Your task: Pick out every line in the entries below that contains the word "beside" and list those lines.

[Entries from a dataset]

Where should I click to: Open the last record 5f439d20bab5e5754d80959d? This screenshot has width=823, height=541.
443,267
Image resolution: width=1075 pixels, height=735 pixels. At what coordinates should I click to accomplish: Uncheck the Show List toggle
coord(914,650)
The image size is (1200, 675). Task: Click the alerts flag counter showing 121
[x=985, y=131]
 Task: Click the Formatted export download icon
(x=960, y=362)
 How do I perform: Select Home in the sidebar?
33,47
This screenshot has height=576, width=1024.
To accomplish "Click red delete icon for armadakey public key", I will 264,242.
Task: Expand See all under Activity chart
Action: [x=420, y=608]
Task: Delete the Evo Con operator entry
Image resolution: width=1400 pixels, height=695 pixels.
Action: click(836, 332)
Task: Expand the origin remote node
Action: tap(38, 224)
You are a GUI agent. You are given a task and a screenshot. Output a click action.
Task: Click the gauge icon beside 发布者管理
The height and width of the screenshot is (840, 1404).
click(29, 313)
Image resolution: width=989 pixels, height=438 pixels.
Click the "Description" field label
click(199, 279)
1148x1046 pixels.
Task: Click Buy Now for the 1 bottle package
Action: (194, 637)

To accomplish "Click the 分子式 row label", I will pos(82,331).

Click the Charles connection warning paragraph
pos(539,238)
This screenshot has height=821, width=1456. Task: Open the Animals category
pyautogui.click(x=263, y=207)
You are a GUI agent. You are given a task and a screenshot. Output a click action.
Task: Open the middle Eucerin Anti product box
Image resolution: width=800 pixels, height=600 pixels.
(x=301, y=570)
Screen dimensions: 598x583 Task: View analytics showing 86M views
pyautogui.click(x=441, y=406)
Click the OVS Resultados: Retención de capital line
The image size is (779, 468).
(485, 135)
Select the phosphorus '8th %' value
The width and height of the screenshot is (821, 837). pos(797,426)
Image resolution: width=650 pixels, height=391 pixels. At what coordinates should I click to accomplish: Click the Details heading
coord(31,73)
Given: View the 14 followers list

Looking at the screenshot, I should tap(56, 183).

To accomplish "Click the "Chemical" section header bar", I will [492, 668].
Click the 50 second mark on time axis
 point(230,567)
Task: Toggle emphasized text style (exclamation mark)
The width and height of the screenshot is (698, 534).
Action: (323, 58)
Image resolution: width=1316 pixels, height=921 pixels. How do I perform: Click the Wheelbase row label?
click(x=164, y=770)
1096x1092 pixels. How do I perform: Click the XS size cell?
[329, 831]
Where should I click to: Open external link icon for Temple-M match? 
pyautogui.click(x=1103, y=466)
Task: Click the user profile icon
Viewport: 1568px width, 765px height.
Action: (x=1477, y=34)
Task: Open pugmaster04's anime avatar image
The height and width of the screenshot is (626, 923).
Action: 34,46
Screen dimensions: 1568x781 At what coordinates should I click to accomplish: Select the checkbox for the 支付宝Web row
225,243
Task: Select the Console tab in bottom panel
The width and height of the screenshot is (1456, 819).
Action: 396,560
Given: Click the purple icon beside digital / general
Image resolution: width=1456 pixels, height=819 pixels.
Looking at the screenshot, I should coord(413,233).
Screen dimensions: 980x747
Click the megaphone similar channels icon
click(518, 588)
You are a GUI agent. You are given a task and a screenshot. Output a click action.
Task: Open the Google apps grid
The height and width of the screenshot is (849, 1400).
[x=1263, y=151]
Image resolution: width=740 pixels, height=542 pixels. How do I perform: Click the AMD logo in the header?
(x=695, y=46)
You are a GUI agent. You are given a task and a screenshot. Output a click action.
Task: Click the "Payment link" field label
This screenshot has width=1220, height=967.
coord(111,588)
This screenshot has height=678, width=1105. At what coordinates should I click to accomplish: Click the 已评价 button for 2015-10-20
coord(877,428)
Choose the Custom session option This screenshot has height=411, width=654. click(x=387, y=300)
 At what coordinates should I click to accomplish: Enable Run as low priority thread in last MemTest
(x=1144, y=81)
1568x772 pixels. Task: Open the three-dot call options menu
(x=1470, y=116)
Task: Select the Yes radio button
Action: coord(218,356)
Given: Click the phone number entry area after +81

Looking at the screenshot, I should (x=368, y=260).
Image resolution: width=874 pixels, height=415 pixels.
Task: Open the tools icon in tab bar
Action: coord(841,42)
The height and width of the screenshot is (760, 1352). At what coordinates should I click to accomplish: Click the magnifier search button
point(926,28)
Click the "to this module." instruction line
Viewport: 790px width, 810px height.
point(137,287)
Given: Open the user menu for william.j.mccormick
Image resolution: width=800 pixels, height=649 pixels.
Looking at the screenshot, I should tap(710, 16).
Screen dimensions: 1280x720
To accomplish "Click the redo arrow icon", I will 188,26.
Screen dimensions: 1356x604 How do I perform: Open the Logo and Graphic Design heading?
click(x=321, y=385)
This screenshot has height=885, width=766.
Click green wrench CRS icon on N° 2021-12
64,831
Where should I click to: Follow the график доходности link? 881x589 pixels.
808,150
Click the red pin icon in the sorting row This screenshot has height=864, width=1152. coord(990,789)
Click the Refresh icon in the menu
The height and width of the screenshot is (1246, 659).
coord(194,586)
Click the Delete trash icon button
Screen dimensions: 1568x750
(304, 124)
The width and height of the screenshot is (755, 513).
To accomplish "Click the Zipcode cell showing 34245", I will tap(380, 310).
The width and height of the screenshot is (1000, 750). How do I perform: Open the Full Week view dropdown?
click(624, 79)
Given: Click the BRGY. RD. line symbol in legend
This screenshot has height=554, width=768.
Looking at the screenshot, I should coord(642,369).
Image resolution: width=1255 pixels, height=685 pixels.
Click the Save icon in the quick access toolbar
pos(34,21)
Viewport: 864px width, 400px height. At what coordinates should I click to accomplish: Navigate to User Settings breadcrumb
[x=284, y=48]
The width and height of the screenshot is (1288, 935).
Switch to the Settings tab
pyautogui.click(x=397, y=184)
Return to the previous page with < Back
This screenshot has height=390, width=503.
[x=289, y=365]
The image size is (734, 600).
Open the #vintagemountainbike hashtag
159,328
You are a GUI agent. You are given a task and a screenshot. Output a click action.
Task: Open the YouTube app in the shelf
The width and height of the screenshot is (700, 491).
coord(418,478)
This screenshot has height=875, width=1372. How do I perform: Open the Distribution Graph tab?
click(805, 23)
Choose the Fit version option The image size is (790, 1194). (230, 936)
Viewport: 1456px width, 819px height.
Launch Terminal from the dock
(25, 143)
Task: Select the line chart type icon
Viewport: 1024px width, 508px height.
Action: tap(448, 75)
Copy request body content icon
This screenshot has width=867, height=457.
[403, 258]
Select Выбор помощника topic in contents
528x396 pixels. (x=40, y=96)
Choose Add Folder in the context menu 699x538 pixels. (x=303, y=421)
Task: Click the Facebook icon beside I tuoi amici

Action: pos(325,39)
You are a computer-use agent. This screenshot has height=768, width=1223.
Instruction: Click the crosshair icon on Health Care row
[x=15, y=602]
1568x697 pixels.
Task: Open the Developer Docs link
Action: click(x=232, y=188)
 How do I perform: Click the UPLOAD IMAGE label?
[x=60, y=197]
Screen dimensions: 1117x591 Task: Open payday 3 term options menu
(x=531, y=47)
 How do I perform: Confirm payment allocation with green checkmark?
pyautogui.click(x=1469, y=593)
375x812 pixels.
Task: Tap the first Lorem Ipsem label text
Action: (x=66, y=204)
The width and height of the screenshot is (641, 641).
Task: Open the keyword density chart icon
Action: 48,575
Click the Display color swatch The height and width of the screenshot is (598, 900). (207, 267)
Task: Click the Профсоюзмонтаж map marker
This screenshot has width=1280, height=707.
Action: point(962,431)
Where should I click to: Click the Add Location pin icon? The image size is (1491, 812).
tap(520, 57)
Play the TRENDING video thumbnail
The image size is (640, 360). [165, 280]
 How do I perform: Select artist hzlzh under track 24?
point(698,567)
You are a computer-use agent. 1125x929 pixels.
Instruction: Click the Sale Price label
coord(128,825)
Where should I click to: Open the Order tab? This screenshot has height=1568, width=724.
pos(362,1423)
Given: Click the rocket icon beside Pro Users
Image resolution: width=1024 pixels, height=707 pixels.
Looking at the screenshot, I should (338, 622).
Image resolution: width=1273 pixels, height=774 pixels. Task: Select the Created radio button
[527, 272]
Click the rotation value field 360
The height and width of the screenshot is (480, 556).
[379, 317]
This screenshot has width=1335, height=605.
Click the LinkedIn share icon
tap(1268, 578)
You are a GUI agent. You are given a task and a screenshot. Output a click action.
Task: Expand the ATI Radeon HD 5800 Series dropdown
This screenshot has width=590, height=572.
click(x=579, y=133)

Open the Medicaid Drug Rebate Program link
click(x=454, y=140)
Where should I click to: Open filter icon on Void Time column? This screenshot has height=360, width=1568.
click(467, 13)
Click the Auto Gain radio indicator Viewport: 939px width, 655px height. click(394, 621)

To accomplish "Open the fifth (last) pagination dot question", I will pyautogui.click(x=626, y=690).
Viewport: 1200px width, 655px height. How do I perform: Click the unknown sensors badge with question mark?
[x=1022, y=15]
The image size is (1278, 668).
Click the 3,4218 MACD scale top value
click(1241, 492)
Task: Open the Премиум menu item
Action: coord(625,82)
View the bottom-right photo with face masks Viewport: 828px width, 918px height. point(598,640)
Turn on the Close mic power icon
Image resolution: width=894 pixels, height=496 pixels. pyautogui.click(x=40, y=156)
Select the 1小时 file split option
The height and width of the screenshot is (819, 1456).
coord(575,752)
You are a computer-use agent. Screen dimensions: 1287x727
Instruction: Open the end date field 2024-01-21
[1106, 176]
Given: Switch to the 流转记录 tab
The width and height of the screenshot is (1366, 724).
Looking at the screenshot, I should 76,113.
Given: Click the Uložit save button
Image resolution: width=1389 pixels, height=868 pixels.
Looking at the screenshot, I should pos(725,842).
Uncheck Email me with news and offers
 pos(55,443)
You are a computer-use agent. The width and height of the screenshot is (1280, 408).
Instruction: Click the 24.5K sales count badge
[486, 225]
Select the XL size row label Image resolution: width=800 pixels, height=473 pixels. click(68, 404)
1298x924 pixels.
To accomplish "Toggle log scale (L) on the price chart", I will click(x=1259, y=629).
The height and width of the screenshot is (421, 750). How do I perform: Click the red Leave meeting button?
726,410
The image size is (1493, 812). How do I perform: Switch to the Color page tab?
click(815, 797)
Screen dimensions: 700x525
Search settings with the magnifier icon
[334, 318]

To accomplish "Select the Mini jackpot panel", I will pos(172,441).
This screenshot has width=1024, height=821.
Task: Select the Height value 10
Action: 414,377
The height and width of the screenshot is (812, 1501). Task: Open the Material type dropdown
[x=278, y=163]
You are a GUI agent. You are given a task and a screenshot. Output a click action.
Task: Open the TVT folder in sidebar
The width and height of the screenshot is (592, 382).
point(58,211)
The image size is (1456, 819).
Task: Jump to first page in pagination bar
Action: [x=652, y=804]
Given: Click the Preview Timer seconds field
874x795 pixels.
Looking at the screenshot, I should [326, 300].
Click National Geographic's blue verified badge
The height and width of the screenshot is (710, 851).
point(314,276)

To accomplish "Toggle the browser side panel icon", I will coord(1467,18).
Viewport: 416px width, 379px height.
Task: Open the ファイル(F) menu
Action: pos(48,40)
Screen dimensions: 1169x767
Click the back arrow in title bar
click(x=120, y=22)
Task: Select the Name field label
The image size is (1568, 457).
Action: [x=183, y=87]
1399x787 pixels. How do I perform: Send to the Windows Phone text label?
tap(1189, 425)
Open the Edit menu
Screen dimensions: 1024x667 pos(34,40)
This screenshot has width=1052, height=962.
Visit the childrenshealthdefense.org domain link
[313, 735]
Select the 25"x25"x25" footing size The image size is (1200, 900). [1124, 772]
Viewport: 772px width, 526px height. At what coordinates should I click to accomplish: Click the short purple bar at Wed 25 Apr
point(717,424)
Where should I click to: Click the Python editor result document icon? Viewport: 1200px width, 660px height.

Exercise response:
Task: Click the gauge icon beside 发布者管理
Given: Click the purple icon beside digital / general
Task: Click the Facebook icon beside I tuoi amici
Given: Click the rocket icon beside Pro Users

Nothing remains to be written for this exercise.